Les peintures « industrielles », différentes des peintures artisanales, ont largement été utilisées aux XIXe  et XXe siècles dans le domaine du patrimoine, que ce soit à des fins artistiques ou techniques (anticorrosion, imperméabilité). Les applications sont multiples aussi bien dans le domaine des monuments historiques que dans celui des musées (FIG . 66 et 67). La nature des peintures utilisées et les substrats concernés (métal, béton, polymères) sont également variés. Enfin, les progrès de la chimie ont conduit à la production de peintures de plus en plus efficaces mais aussi aux formules complexes. Aussi, il est aujourd’hui difficile de procéder à leur identification et à leur caractérisation dans le cadre d’opérations de conservation-restauration. Or ces peintures, qui ont souvent été mises en oeuvre par les artistes, parfois plus concernés par leur texture, ou les palettes de couleurs et de brillance disponibles, que par les recommandations techniques des fabricants de peinture, présentent dans de nombreux cas des altérations notamment lorsque les oeuvres sont exposées en extérieur. Qu’il s’agisse donc d’identifier ces peintures ou de préconiser des traitements de restauration, les problématiques sont complexes.

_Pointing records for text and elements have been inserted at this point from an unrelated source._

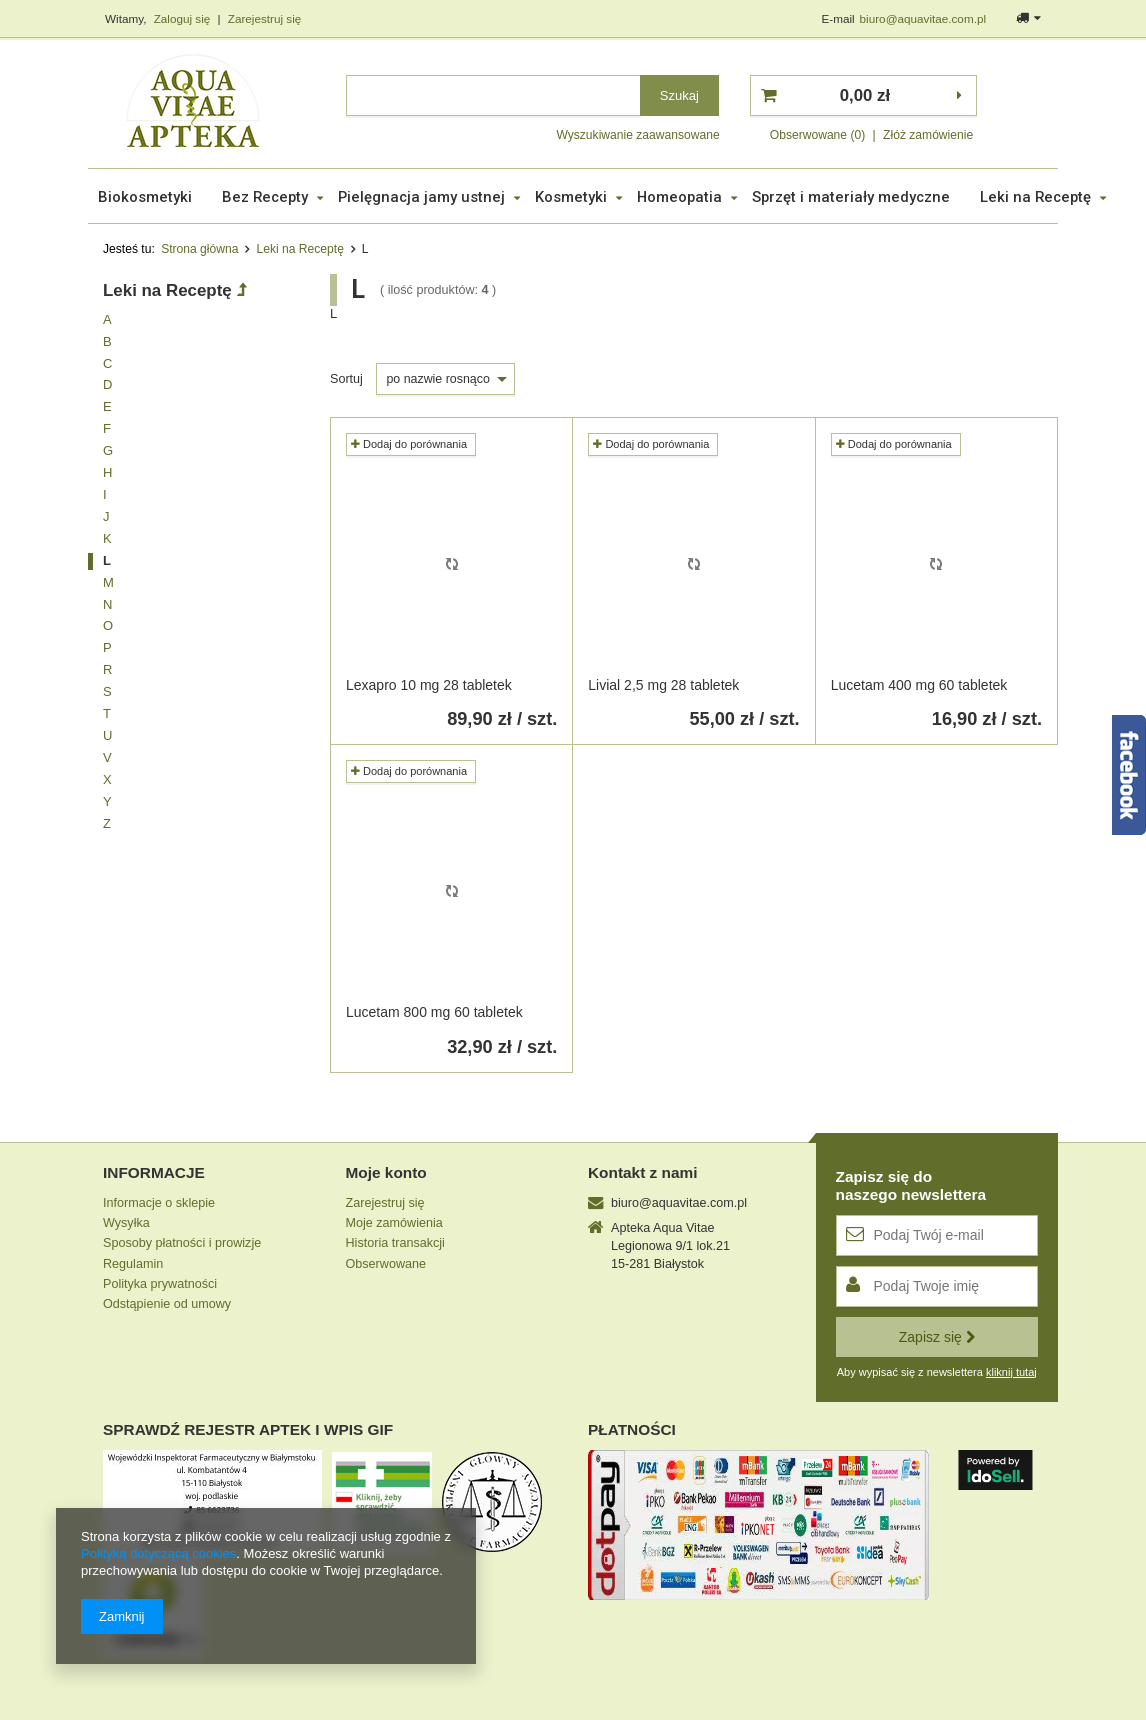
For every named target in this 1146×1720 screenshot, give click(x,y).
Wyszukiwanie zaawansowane (637, 135)
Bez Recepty (265, 197)
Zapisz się (937, 1337)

Dans ce contexte, le C2RMF, le CICRP et le LRMH (pôles Béton, Métal et Peintures murales et polychromie) ont uni leurs compétences pour créer un groupe de travail destiné à servir de plate-forme d’échange de connaissances et de savoir-faire, mais aussi dans le but de monter des études et projets de recherche collectifs. La première étape de ce travail consiste à explorer différentes sources d’archives (lieux potentiels identifiés lors des premières réunions du groupe), afin de recenser les produits et fabricants des périodes concernées (1850 à nos jours), mais aussi les règlementations et brevets... Ces données sont destinées à alimenter une base de données commune de produits (fiches techniques, références analytiques, et échantillons…). Dans cet objectif, le C2RMF, le CICRP et le LRMH ont obtenu un financement du ministère de la Culture et de la Communication pour 6 mois de vacations, réparties au sein des 3 structures, la vacataire étant amenée à travailler dans les domaines spécifiques de chaque institution (spécificités et lieux de documentation et d’archives identifiés).

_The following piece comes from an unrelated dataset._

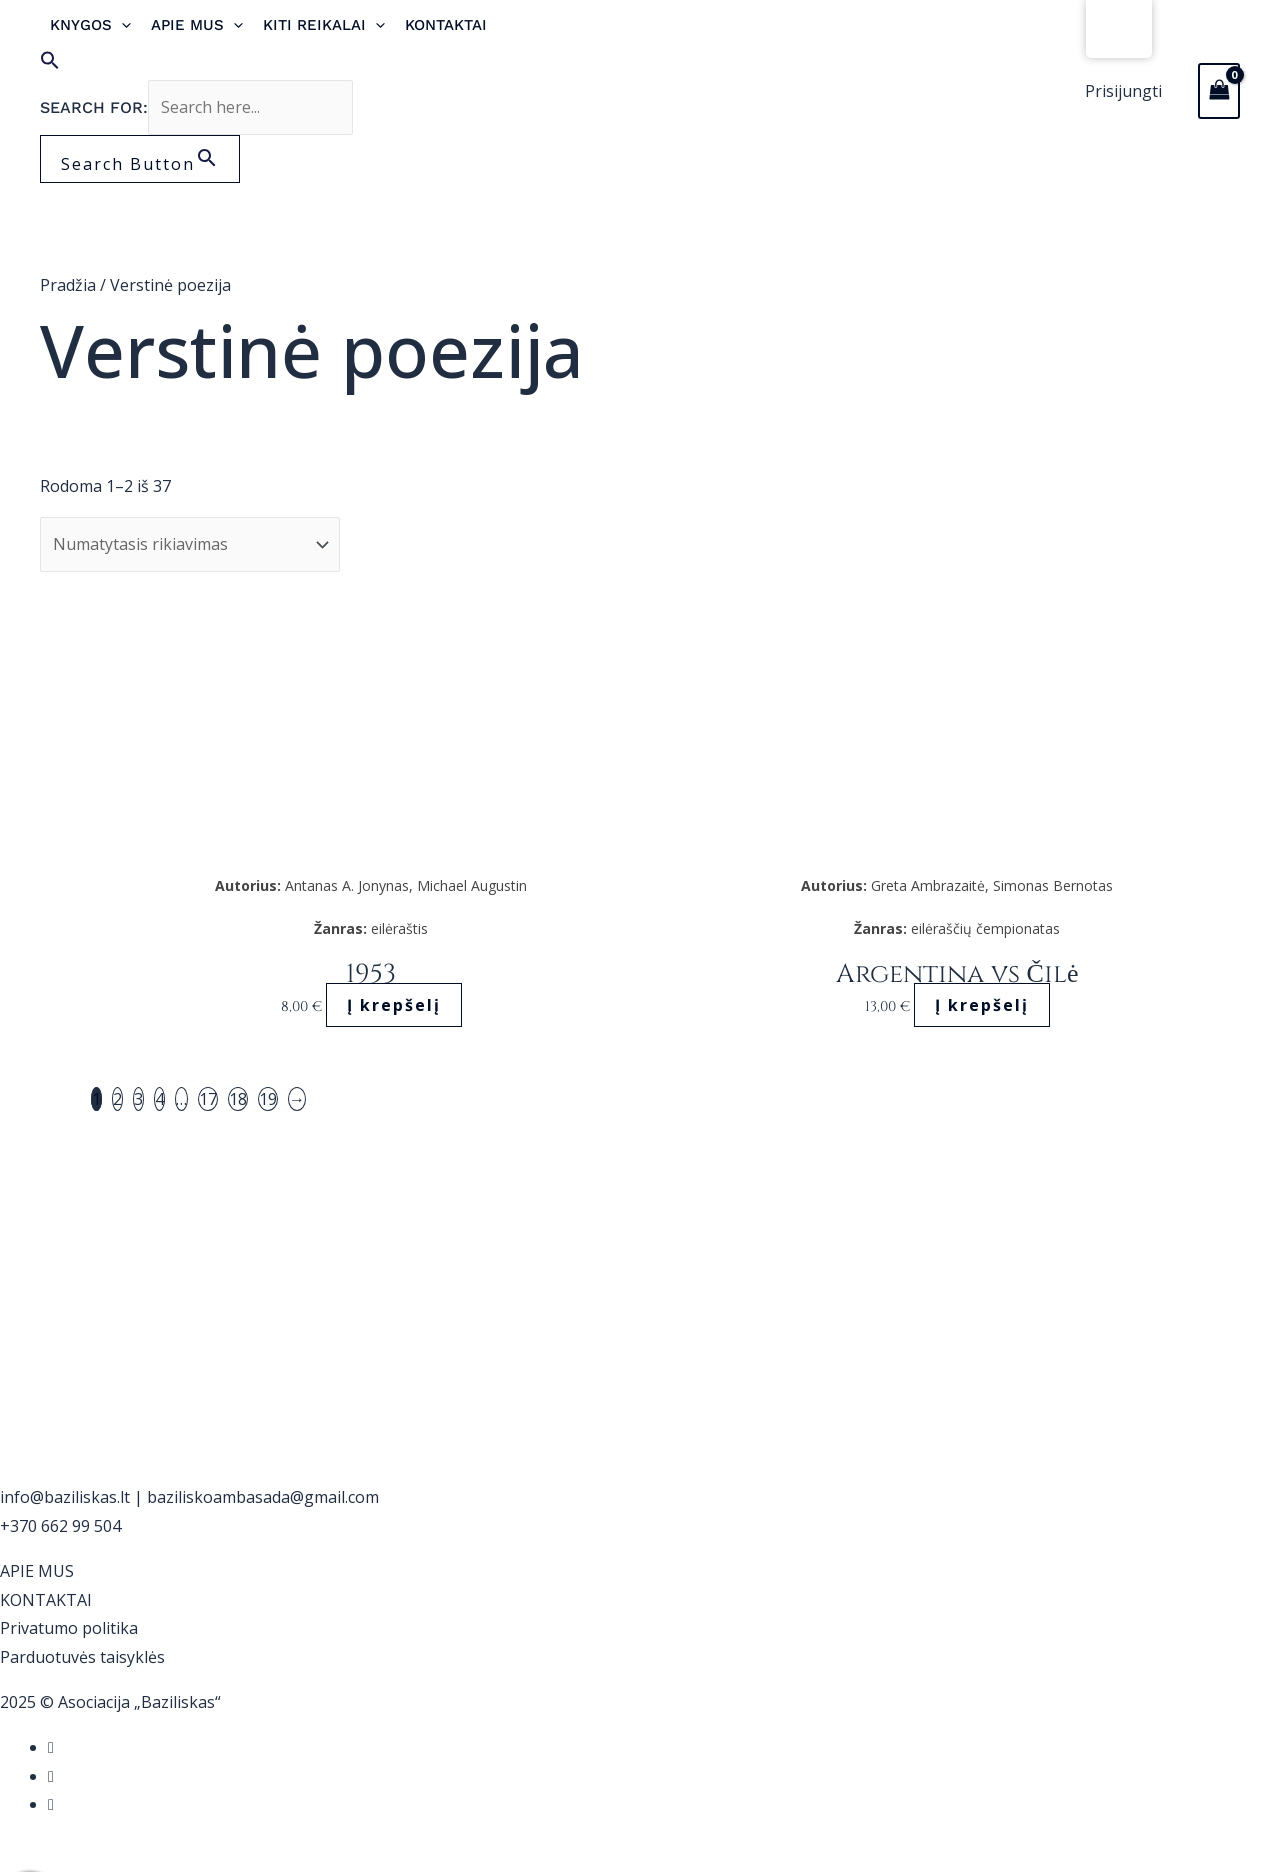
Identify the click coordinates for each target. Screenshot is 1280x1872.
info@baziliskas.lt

Collaboration : Centre de recherche et de restauration des musées de France (C2RMF), Centre interdisciplinaire de conservation et de restauration du patrimoine (CICRP).

Personnel permanent : Élisabeth MARIE-VICTOIRE, Annick TEXIER, Dominique MARTOS-LEVIF, Vincent DETALLE.

CDD : Claire VALAGEAS (Pour le LRMH : septembre – novembre 2014).

Financement : ministère de la Culture et de la Communication.